● **Ausgangstext**
--------------------------------

# suche neue brandungsruten



## xxcruiserxx (25. Februar 2008)

Moin :vik:

ich suche zwei brandungsruten für die ostsee, sie sollten so 4,20 m lang sein und ein WG von 250 gr haben, ich will nämlich auch manchmal 200 gr und mehr werfen können.
sie kann ruhig hart ausfallen.
da ich wirklich nur gelegenheitsbrandungsangler bin, hab ich nicht vor, so wahnsinnig viel geld auszugeben.
ich wollte so 50-70 € pro stück ausgeben.
ist für diesen preis schon was vernünftiges zu bekommen? oder ist es quatsch, sich für wenig geld brandungsruten zu kaufen weil sie nichts taugen?
Ich erwähne aber nochmal, das ich wirklich nicht sehr oft zum brandungsangeln bin.

wäre dankbar für empfehlungen :vik:

mfg max  |wavey:


----------



## bossi (25. Februar 2008)

*AW: suche neue brandungsruten*

wenn du noch 30 € drauf packst könnte ich dir eine gute rute von cormoran empfelen. die Surfmaster 3-teilig 4.20m 100-250g für 99,90 bei Gerlinger ist ganz gut das teil.
gruß benni


----------



## xxcruiserxx (25. Februar 2008)

*AW: suche neue brandungsruten*

das ist mir leider ein bisschen zu viel, hab im mom nicht so viel geld zur verfügung, 80 euro wäre absolute schmerzgrenze.
trotzdem vielen dank


----------



## Steffen23769 (25. Februar 2008)

*AW: suche neue brandungsruten*

Darf ich mal fragen, wie groß Du bist? Ist ein nicht zu unterschätzendes Kriterium beim Rutenkauf für die Brandung...


----------



## xxcruiserxx (25. Februar 2008)

*AW: suche neue brandungsruten*



Steffen60431 schrieb:


> Darf ich mal fragen, wie groß Du bist? Ist ein nicht zu unterschätzendes Kriterium beim Rutenkauf für die Brandung...



ohh stimmt, den faktor hab ich völlig vergessen.ich müsste so 1,75 m groß sein?!


----------



## Steffen23769 (25. Februar 2008)

*AW: suche neue brandungsruten*

Könnte sein, daß Du dann mit 3,90m Ruten besser bedient bist...

Wichtiger ist noch der Abstand Rutenhalter zu Rutenende, ist in der neuen Fisch und Fang ein ganz interessanter Beitrag von Thomas Fischer zu lesen, vielleicht hast Du die ja zur Hand?


Bei Gerlinger z.B. gibts in der Angebotsliste noch eine Dream Tackle Silvertip Surf in 3,90m, mit verschiebbarem Rollenhalter für 39,90 Euro
Wurfgewicht bis 220 Gramm, hatte die mal vor 1 Jahr in der Hand und sie macht einen guten Eindruck, 200 Gramm sollten damit gut zu werfen sein.

https://www.gerlinger.de/katalogseiten/s094.pdf
(ganz unten im PDF Dokument)

Für Deine 2 - 3 mal Brandungsangeln sollte das genügen...

4,20m Ruten nutzen Dir nur etwas, wenn Du sie auch nutzen kannst, sonst bist Du vielleicht mit einer 3,90m Rute besser dran, sprich Du wirst damit weiter werfen als mit 4,20m


----------



## mcmc (26. Februar 2008)

--------------------------------

● **Gezeigte Datensätze**
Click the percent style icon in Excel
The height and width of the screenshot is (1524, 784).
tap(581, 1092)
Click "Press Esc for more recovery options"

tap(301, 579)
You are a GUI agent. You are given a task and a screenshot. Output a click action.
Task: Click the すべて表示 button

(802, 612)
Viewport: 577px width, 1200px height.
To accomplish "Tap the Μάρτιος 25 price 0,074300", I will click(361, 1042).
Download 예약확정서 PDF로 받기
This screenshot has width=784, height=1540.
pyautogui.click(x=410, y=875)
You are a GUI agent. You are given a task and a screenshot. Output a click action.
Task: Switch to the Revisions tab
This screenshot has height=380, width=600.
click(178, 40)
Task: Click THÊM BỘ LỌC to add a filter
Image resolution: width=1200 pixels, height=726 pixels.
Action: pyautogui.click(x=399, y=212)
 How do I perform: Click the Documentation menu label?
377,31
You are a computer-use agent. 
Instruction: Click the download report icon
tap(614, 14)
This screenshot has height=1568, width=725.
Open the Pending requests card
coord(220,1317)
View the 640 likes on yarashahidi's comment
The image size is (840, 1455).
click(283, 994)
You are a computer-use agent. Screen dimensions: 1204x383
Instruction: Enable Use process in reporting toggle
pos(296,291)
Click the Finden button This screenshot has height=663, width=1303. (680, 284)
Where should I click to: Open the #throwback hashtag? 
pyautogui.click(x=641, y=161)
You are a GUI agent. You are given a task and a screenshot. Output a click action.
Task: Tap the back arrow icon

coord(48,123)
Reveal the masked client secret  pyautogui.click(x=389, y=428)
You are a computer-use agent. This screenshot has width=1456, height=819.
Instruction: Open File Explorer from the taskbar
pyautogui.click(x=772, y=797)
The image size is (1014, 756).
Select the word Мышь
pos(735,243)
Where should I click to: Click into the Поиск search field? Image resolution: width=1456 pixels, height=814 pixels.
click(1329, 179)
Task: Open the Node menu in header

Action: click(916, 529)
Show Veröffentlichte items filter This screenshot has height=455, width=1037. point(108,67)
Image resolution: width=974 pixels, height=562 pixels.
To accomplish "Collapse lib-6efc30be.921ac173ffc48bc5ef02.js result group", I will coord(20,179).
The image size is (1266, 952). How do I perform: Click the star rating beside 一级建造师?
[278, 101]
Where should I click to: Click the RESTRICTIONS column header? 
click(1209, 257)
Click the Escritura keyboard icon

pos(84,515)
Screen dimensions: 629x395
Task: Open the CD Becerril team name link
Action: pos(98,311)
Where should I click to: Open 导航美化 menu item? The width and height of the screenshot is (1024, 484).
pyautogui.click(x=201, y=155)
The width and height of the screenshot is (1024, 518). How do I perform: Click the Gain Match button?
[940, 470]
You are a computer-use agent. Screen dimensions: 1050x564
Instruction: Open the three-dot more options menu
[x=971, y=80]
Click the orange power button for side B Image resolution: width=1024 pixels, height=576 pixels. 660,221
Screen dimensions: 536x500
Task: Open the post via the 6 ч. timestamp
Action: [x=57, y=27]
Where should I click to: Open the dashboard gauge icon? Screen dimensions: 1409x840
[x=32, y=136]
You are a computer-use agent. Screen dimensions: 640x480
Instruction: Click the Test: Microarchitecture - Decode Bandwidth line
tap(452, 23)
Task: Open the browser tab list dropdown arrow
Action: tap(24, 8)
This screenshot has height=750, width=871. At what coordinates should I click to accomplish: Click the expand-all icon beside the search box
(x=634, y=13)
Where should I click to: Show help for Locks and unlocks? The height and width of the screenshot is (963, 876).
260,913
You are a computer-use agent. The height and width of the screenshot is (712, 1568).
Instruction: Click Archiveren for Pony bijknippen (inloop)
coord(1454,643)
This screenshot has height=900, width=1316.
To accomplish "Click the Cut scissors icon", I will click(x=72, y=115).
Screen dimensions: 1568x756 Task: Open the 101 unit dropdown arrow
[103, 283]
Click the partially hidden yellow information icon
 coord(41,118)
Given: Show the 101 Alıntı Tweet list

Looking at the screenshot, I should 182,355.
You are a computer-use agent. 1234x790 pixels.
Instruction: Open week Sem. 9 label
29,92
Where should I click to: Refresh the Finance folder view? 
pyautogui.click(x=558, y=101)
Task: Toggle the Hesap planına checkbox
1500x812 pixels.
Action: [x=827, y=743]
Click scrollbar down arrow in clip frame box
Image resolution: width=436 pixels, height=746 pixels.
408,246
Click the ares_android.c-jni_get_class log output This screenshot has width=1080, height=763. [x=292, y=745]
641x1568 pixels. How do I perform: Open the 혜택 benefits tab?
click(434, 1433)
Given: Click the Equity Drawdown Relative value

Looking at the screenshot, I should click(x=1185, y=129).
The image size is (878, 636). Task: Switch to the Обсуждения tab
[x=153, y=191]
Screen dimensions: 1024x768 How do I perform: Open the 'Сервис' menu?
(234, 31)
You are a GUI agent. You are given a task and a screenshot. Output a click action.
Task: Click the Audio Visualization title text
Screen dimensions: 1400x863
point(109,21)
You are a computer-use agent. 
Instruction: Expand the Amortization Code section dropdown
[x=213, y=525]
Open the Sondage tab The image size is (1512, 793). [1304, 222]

--------------------------------

● **Aufgaben**
[1] Gib den Forumsthread über Brandungsruten beginnend bei „ohh stimmt, den“ und endend bei „ja zur Hand?“ wieder und ändere dabei „Abstand“ in „Entfernung“.
[2] Führe den Forumsthread über Brandungsruten von der Stelle an weiter, an der er aufhört.
Die Datensätze stehen in keinem Zusammenhang mit dem Forumsthread über Brandungsruten.

● **Lösungen**
[1]
ohh stimmt, den faktor hab ich völlig vergessen.ich müsste so 1,75 m groß sein?!


----------



## Steffen23769 (25. Februar 2008)

*AW: suche neue brandungsruten*

Könnte sein, daß Du dann mit 3,90m Ruten besser bedient bist...

Wichtiger ist noch der Entfernung Rutenhalter zu Rutenende, ist in der neuen Fisch und Fang ein ganz interessanter Beitrag von Thomas Fischer zu lesen, vielleicht hast Du die ja zur Hand?

[2]
*AW: suche neue brandungsruten*



xxcruiserxx schrieb:


> Moin :vik:
> 
> ich suche zwei brandungsruten für die ostsee, sie sollten so 4,20 m lang sein und ein WG von 250 gr haben, ich will nämlich auch manchmal 200 gr und mehr werfen können.
> sie kann ruhig hart ausfallen.
> ...




Für das Geld, dass Du ausgeben willst, wird es meines Erachtens sehr schwer, etwas vernüntiges zu bekommen. Eine harte Rute, mit der Du Gewichte über 200 gr wirklich werfen kannst, ist nicht für lau zu haben. Ich würde dann lieber versuchen, eine gebrauchte Spitzenrute eines namhaften Herstellers zu erstehen, am besten zusammen mit einer passenden gebrauchten Rolle. Vielleicht auch erst nur eine solche "Kombi". Hast Du mehr davon, habe das alles selbst schon einmal durchgemacht. Schalte doch einmal eine Anzeige im Flohmarkt.


----------



## Gooose (26. Februar 2008)

*AW: suche neue brandungsruten*

Bei Schirmer gab es jetzt im Sonderverkauf 2x Brandungsrute 4,20m, 2 x Rolle incl. Schnur + Brandungsdreibein für knapp 
70 €. Die ruten haben aber nur ein WG bis 200 gr. Vieleicht wäre das ja was.

Gruß
Gooose


----------



## xxcruiserxx (26. Februar 2008)

*AW: suche neue brandungsruten*

ich hab rollen, die absolut in ordnung dafür sind :m
zwei okuma power-liner 860, die haben longcastspulen und sind bespult mit 0,35er stroft gtm.
das dream-tackle teil find ich eig ganz gut?!
hat sonst noch jemand andere empfehlungen?

danke 

mfg max #h


----------



## Zanderlui (26. Februar 2008)

*AW: suche neue brandungsruten*

dieses sonderangebot bei gerlinger hat mein kumpel sich gekauft.ist vollkommen ausreichend für ab und zu mal brandung allerdings muss ich sagen sind die ruten nicht allzu hart.bei 150g blei war mir die sache bischen zu weich muss ich sagen und hatte etwas angst beim probewerfen.


----------



## Volker72 (26. Februar 2008)

*AW: suche neue brandungsruten*

Schade.....Vorgestern sind bei E..Y super gute Ruten weggegeangen. Die hatten zwar auch nur 200 g Wurfgewicht, sind aber sehr gut gewesen. Das waren 3 Daiwa Tornado Surf S. Kostenpunkt lag bei 65 € und die waren fast nicht gebraucht.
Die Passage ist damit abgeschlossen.